Combination Borders
Assorted sizes
Box 189
Chromatic border & Roman flame set
Chromatic types, produced in register as corresponding pairs, were designed to be inked with two different colors and passed through the press twice, so that the first color would overlap the second in specified spots to create a third color. Chromatic types were shown regularly in foundry type specimen books of the 1840s and 1850s. Edwin Allen produced the first Chromatic wood types, as shown by George Nesbitt in his 1841 Fourth Specimen of Machinery Cut Wood Type. Both William H. Page and J.G. Cooley showed several pages of Chromatic type in their c.1859 wood type specimen books. Page showed these types in most of his specimen books in the 1870s.
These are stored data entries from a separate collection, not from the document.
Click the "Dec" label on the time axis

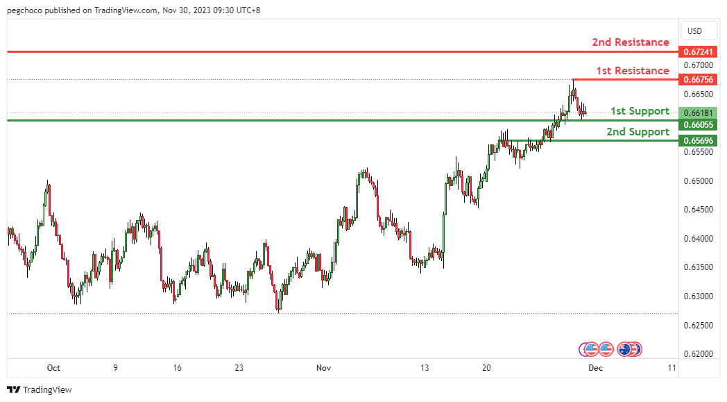[x=596, y=368]
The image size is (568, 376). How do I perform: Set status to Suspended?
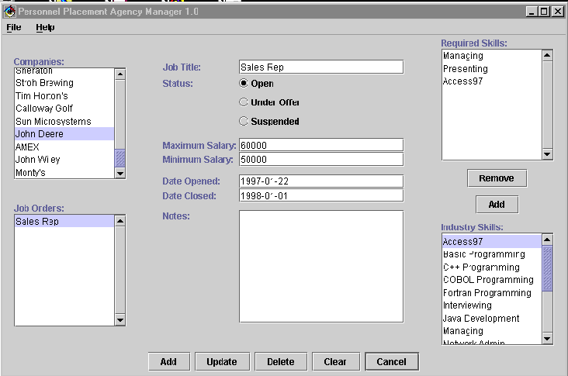[x=244, y=121]
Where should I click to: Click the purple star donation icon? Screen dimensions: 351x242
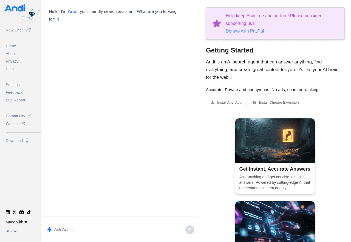[x=217, y=24]
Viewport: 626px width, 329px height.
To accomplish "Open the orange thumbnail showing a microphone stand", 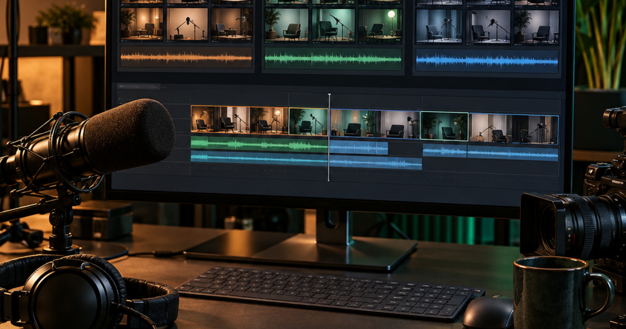I will tap(187, 24).
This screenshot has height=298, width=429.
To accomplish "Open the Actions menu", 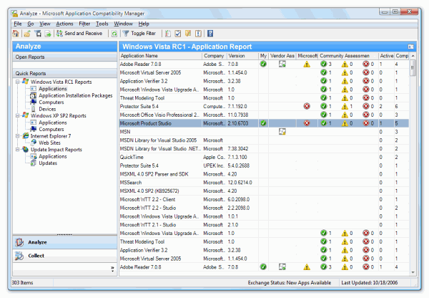I will 64,24.
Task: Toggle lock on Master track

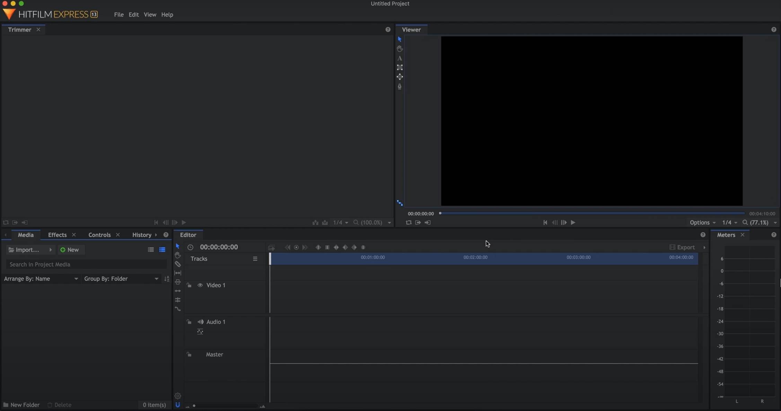Action: click(188, 354)
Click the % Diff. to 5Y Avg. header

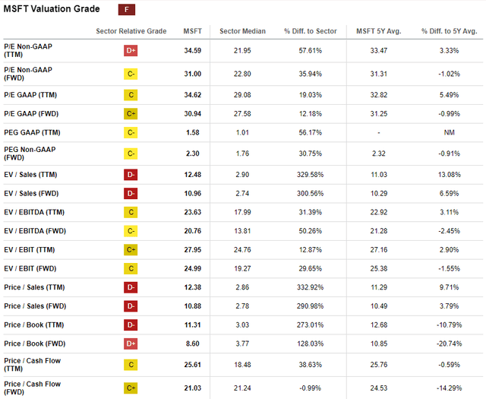449,31
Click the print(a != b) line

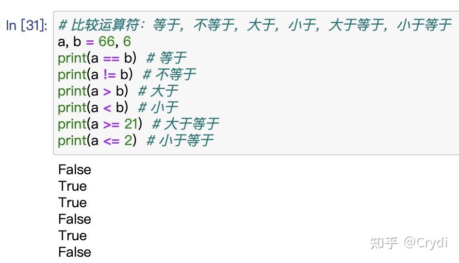[x=127, y=74]
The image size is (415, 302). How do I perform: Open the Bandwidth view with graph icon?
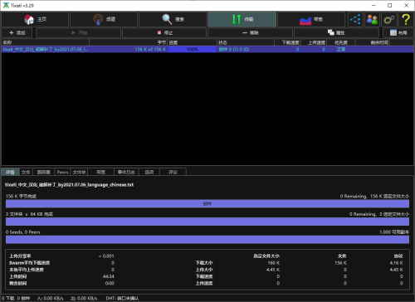pos(311,19)
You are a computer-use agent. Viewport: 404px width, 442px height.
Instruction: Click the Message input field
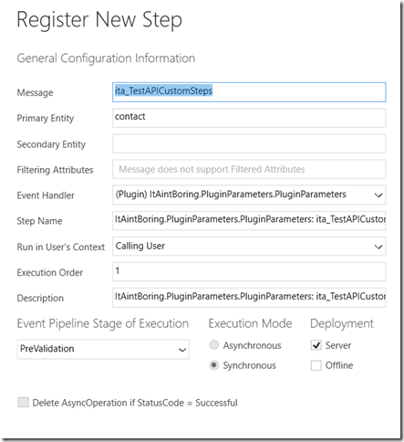pyautogui.click(x=249, y=92)
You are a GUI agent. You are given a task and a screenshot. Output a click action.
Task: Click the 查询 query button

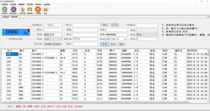click(104, 44)
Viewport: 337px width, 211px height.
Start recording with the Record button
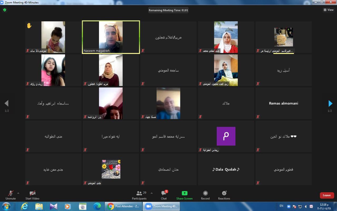pos(205,195)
The high point of Chromatic wood type production came in 1874 when the William H. Page Wood Type Co. issued its 100-page Specimens of Chromatic Type & Borders. Though Hamilton, Morgans & Wilcox, and Heber Wells all showed samples of Chromatic types through the rest of the century, none of these ever reached the level of intricate precision attained in Page’s 1874 masterpiece.
Border No. 17
William H. Page & Company
8–line
This was first shown in the July 1865 broadside Specimens of Wood Borders Manufactured by W. H. Page & Co., Greenville, Conn. The design was renamed No. 165 after the completion of the company’s acquisition by the Hamilton Manufacturing Company in 1891.
Name used and first showing by other manufacturers: Tubbs-AWT/ Border No. 17/ 1883
Wells/ Border D/ c.1873
Border No. 17 (second color)
William H. Page & Company
8–line
This border was first shown chromatically in the April 1867 Wm. H. Page & Co.’s Specimens of Wood Type, Manufactured at Greenville, Conn.
This is the second-color component to Border No. 17. Only William H. Page & Company, the Hamilton Manufacturing Company, and Vanderburgh, Wells & Company showed this border as a two-color chromatic. The collection is missing the corner pieces to this set.
Roman Flame Border
The Hamilton Manufacturing Company
2–line
This was first shown in the Hamilton Manufacturing Company’s 1908 broadside, Specimen of Unit Gothics and Roman Flame Borders. A complete font of Roman Flame Border was made up of forty characters; only two of these, No. 22 and No. 27, are present in the collection.